━━━━━ Records to use ━━━━━
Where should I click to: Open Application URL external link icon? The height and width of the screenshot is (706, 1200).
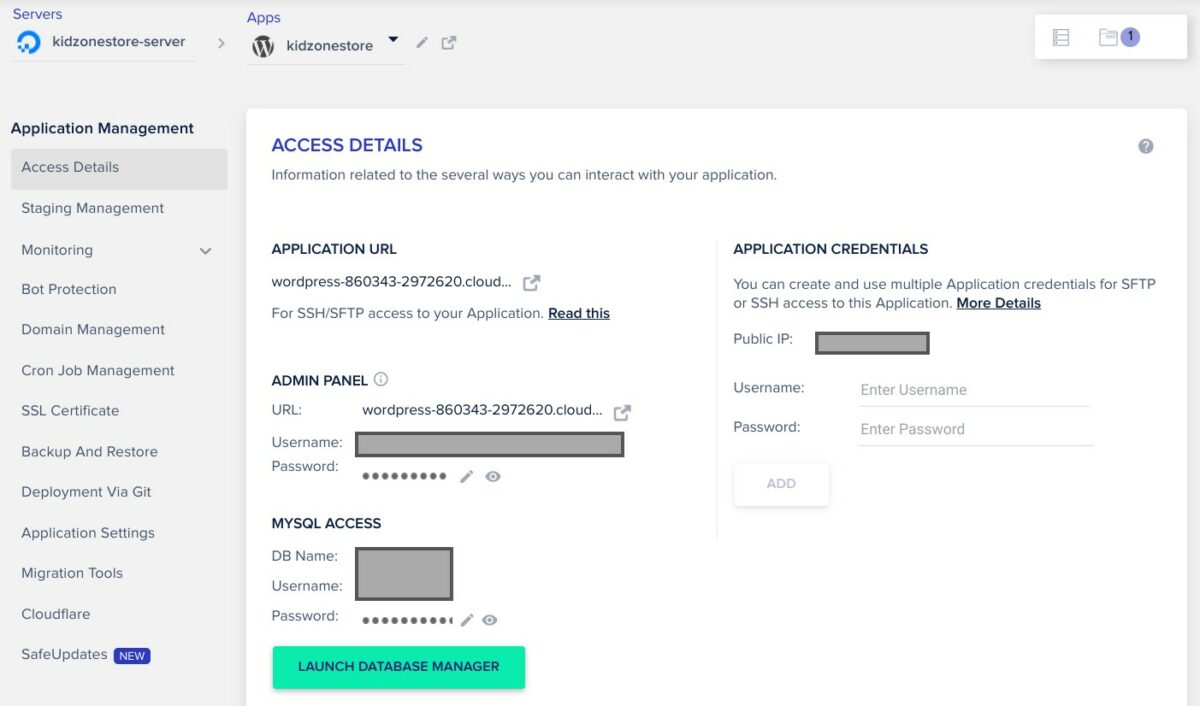point(532,283)
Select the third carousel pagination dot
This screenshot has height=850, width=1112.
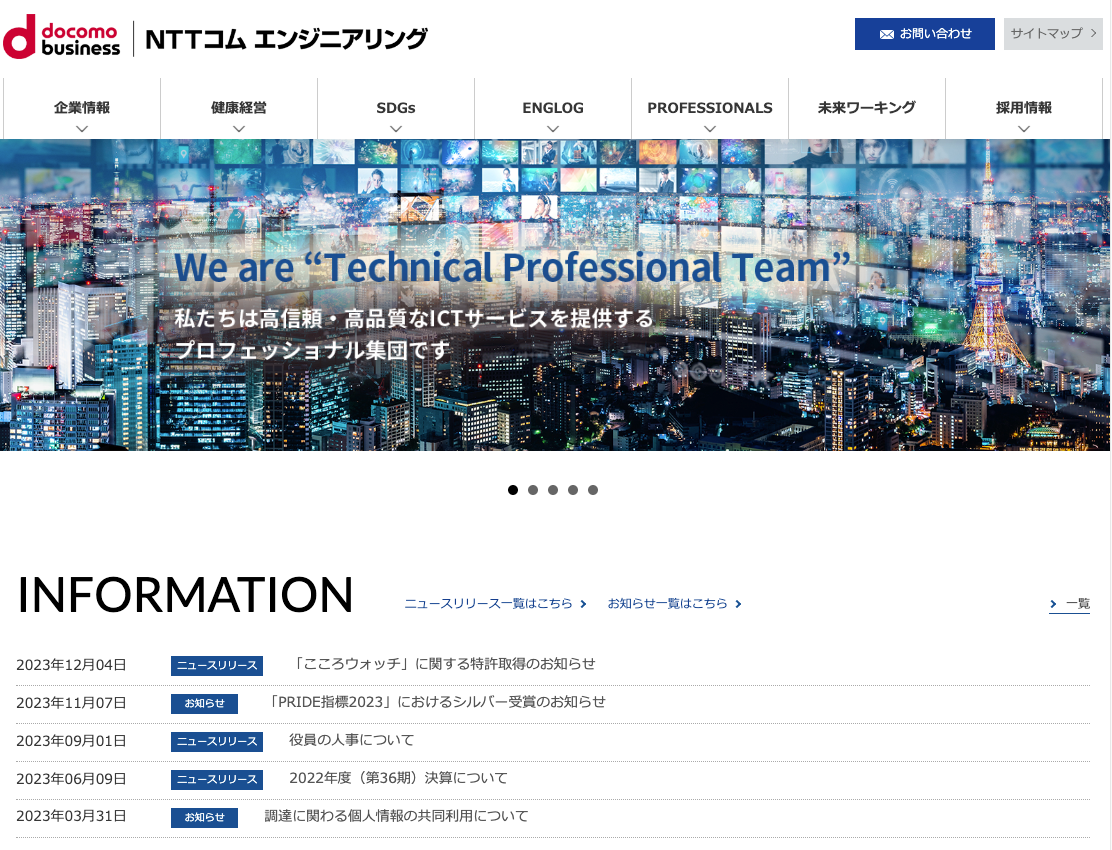tap(553, 490)
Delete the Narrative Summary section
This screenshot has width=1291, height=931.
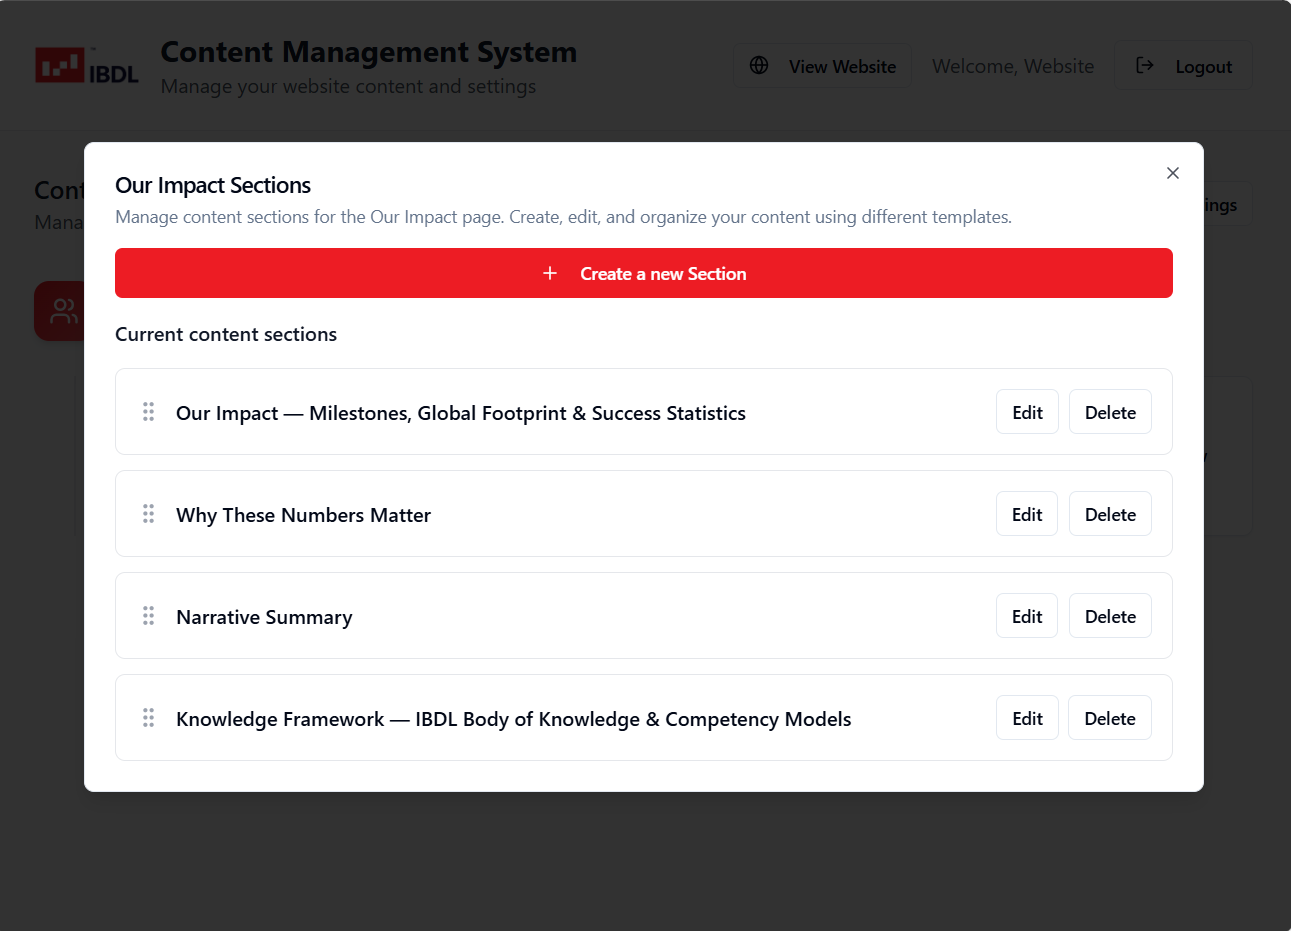(x=1110, y=616)
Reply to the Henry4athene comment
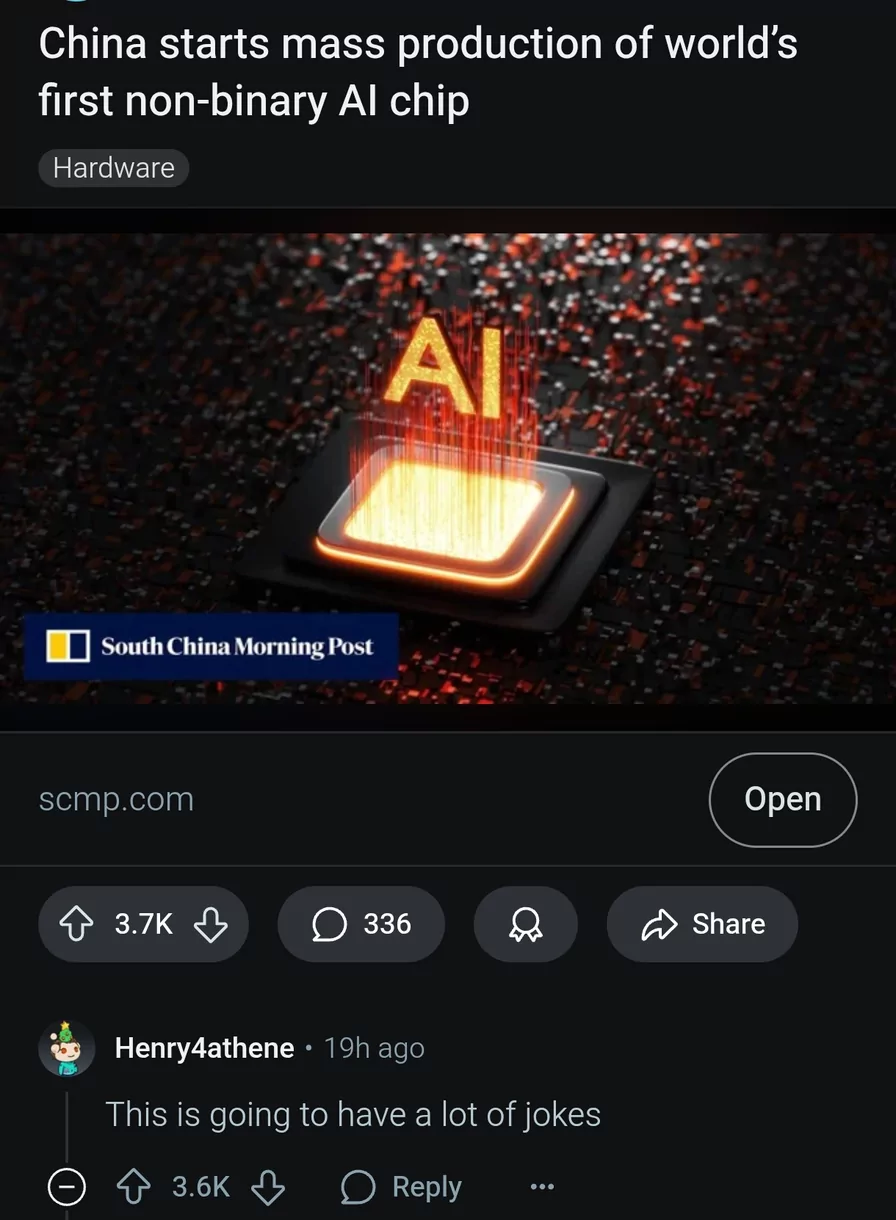This screenshot has height=1220, width=896. tap(401, 1187)
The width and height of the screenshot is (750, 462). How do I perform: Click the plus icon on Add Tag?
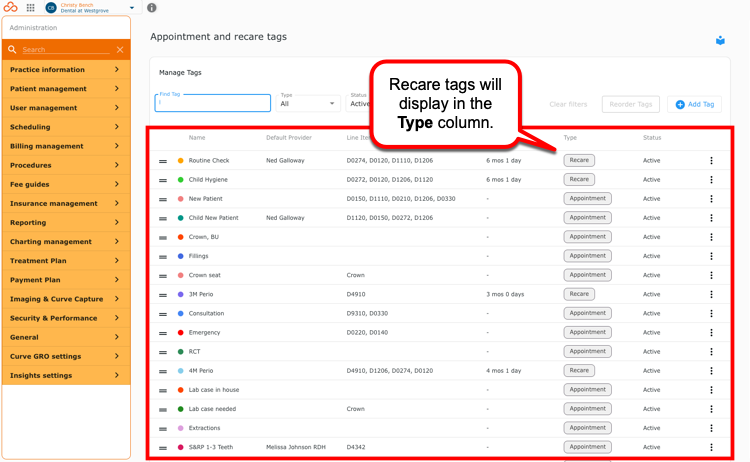[680, 104]
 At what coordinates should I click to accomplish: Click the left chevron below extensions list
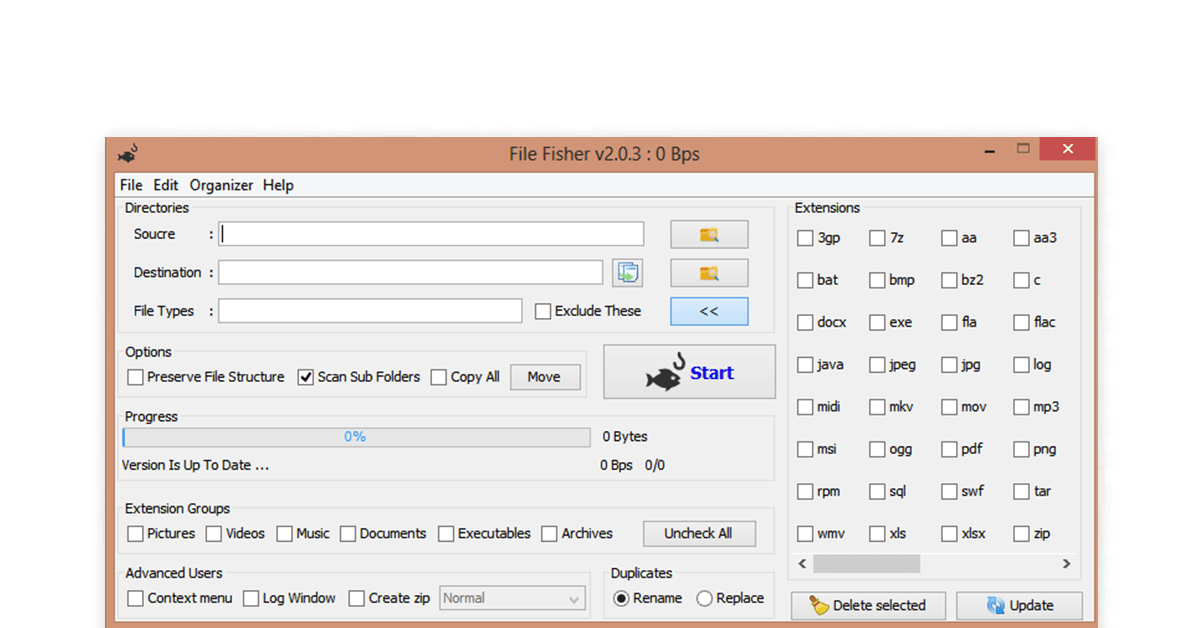(x=801, y=563)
━━━━━
** What is expected **
Repeat verbatim the lines from the one holding "Delete the Narrative Summary section" through the end of the listing above, both ends included, but not the pictures.

** Expected answer **
Delete the Narrative Summary section
This screenshot has width=1291, height=931.
(x=1110, y=616)
Reply to the Henry4athene comment
This screenshot has height=1220, width=896. tap(401, 1187)
The width and height of the screenshot is (750, 462). How do I perform: Click the plus icon on Add Tag?
[680, 104]
 At what coordinates should I click to accomplish: Click the left chevron below extensions list
(x=801, y=563)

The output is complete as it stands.